Instructions to follow
Would you copy out the following entries exactly, without any of the pictures?

-- Records to process follows --

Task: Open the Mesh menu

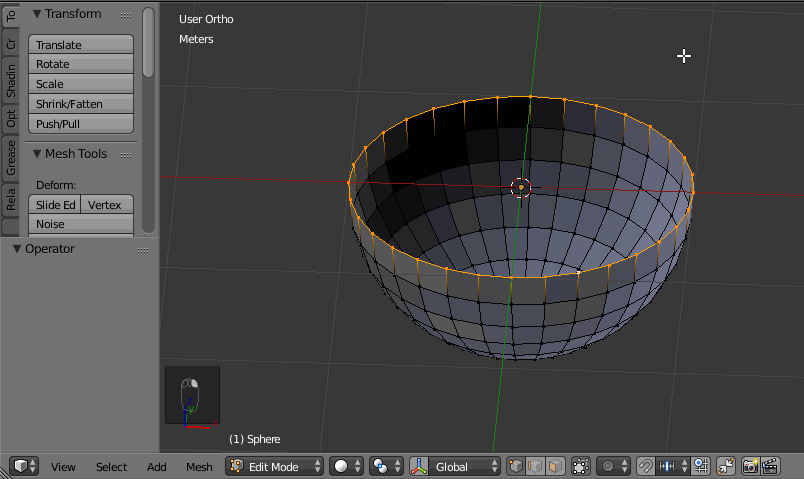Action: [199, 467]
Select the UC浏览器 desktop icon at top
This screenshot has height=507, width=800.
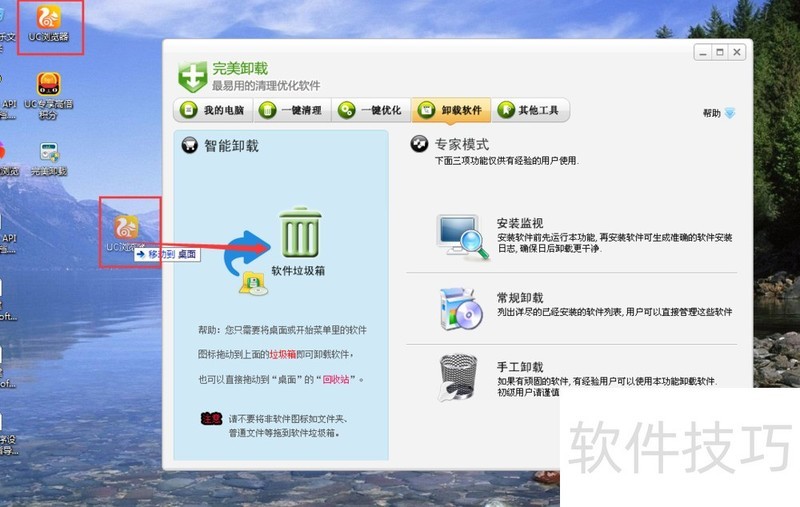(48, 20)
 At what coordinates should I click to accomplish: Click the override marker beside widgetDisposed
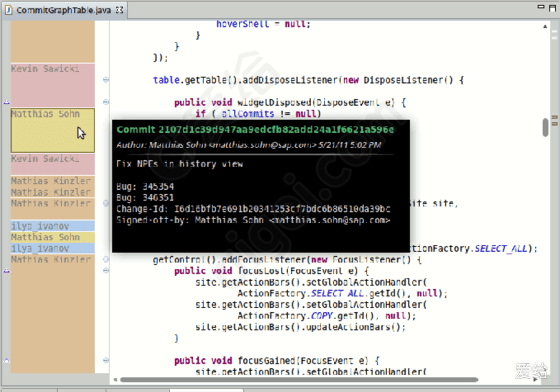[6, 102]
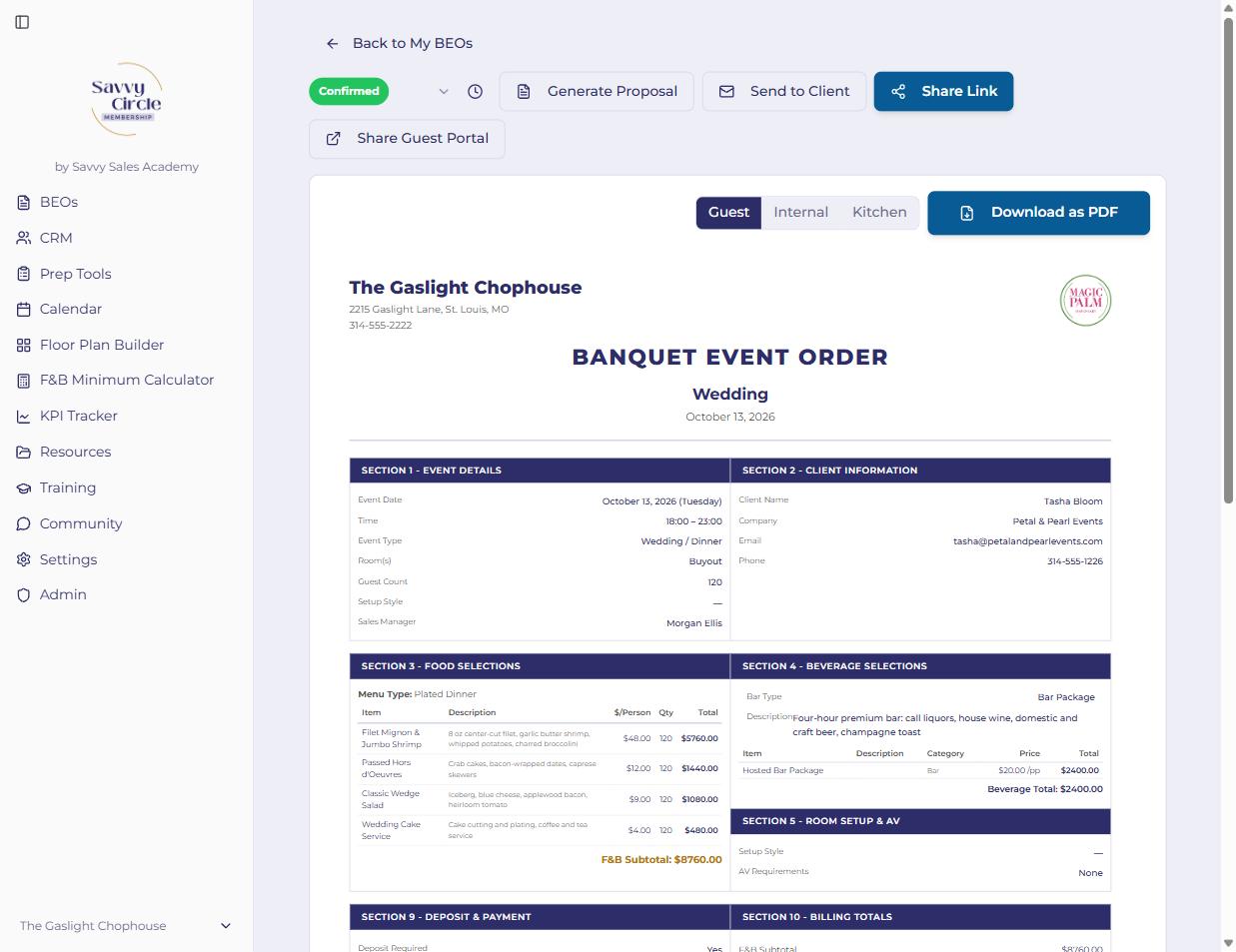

-- Records to process concluded --

Task solution
Task: Open the Mesh menu

Action: [199, 467]
Select the UC浏览器 desktop icon at top
This screenshot has height=507, width=800.
(48, 20)
 At what coordinates should I click to accomplish: Click the override marker beside widgetDisposed
[6, 102]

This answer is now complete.